Jurors hear 911 calls woman made before officer killed her

Jurors hear 911 calls woman made before officer killed her
This courtroom sketch provided by Cedric Hohnstadt depicts the opening argument by Hennepin County prosecutor Patrick Lofton, standing, Tuesday, April 9, 2019, in Minneapolis, during the murder trial of former Minneapolis police Officer Mohamed Noor, second from right, who fatally shot an unarmed Australian woman, Justine Ruszczyk Damond, in July 2017, after she called 911 to report a possible sexual assault behind her home. Also depicted are Hennepin County District Judge Kathryn Quaintance, left; Amy Sweasy, assistant Hennepin County attorney, bottom left; and Noor's defense team of Peter Wold, right, and Thomas Plunkett. (Cedric Hohnstadt via AP)

MINNEAPOLIS (AP) — Jurors on Wednesday heard the 911 calls a woman made to report a possible sexual assault before she was shot by a Minneapolis officer now on trial for murder in her death.

The recordings of Justine Ruszczyk Damond’s voice drew an emotional response from her family members in the Hennepin County courtroom where Mohammed Noor is on trial.

Noor shot Damond in an alley behind her home in July 2017 when the unarmed woman, barefoot and wearing pajamas, approached the police SUV where he and his partner were seated. Noor’s attorneys say he was protecting his partner and himself from what he perceived to be a possible ambush. He fired a single shot at Damond, a dual citizen of both the U.S. and Australia whose death rocked both countries and led to changes in the Minneapolis Police Department.

Defense attorney Tom Plunkett said Noor and his partner, Matthew Harrity, would haven’t known they were responding to a possible sexual assault because they didn’t hear her 911 calls and were told by dispatchers only that there was a report of a woman screaming behind a building.

Attorneys for Noor, who was fired after being charged in the case and has never talked to investigators about what happened, argued that he used reasonable force to defend himself and his partner from a perceived threat.

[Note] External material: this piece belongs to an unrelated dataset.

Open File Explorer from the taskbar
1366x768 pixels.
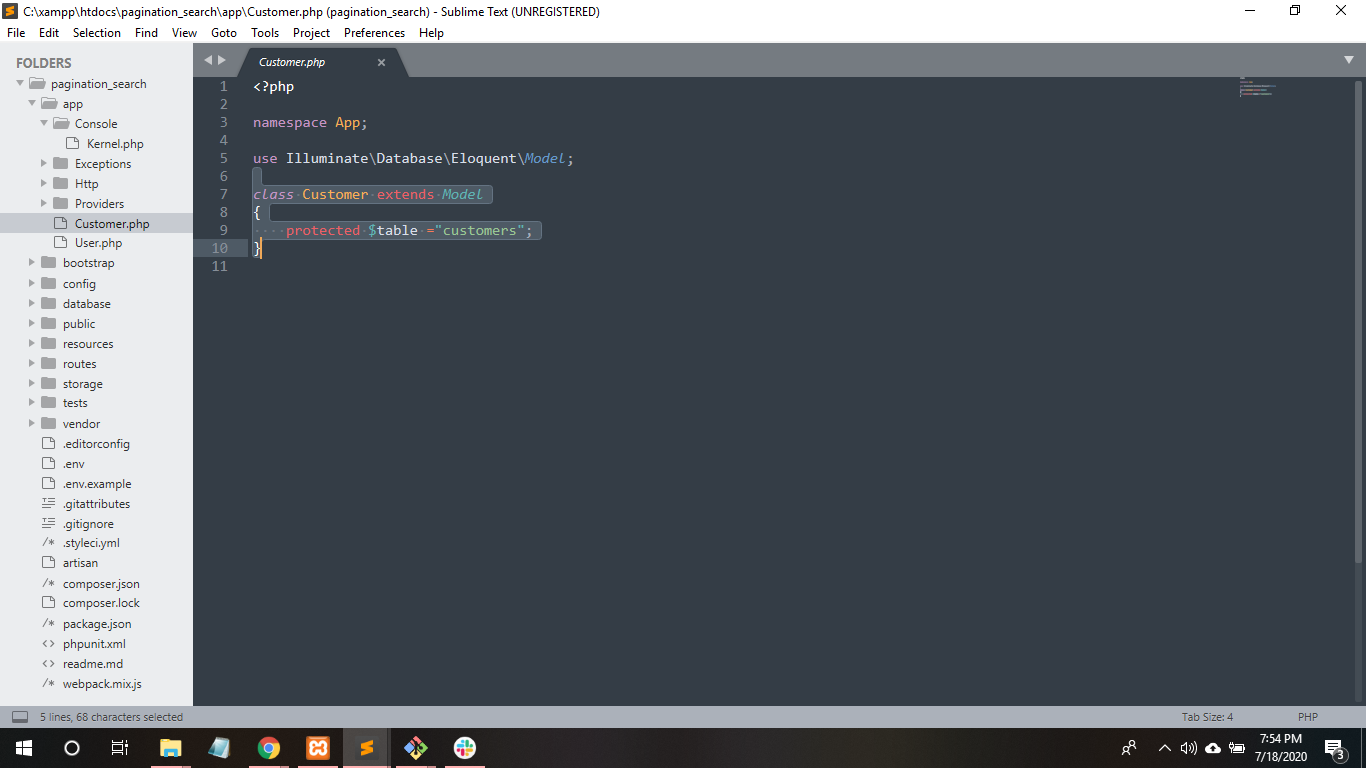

But prosecutors say there is no evidence he faced a threat that justified deadly force.

Prosecutors’ plans to introduce body camera video showing the aftermath of the shooting were stalled when Plunkett moved to exclude the footage, arguing it would be prejudicial to his client. The footage doesn’t capture the shooting itself because officers turned them only afterward. It shows the officers’ attempts to save Damond.

Judge Kathryn Quaintance agreed to hold off on the footage until she has time to review case law.

Damond, 40, was a life coach who was engaged to be married in a month. Noor, 33, is a Somali American whose arrival on the force just a couple of years earlier had been trumpeted by city leaders working to diversify the police force.